Key Point # 8. Key responsibility avoidance tactics of a covert abuser and how to
keep yourself from getting drawn into the crazies
1. Deceit
Write everything down that he says, during or after a conversation. That
way you know what you were told or not told. Write harsh comments
down in the moment so that later when he denies them you can say “I
know what I heard”
2. Minimizing
When he does this say, “I could be wrong but I disagree. To me what you
did was hurtful or cruel or dishonest, etc. But I’m going to check it out
with a more neutral source - with my counselor/coach/pastor/best
friend – to ask his/her opinion on this because I don’t think it’s a small
thing.
3. Blame-shifting
Say, “I don’t buy your excuses. All people get tired, or have crabby kids,
or are hungry, or (whatever excuse he used) and they don’t act the way
you behaved. You are responsible for your own actions (words).”

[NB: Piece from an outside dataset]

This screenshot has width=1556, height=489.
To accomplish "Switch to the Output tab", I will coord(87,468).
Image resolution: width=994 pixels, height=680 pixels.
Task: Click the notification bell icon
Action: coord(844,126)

Even if he doesn’t “hear you” by saying it out loud, you stay clear who is
responsible for what and you don’t overly apologize for his inability to
handle his own negative feelings because he says it was your fault
because you didn’t do something right (which triggers your neurotic guilt
and shame and insecurity).
Key Point # 9. If you see some neurotic tendencies in yourself (most people have
them) then it’s important to gain even more self-awareness instead of hiding from
yourself. In doing so, you become less vulnerable, and internally stronger.
Read Matthew 6:22-23. What does it mean to have a good eye? What do you
think Jesus meant to teach people?
Read Proverbs 4:23. What does it mean for you to guard your heart above all
else? What changes do you need to make in order for your heart to be
guarded against deceit, evil, and crazymaking?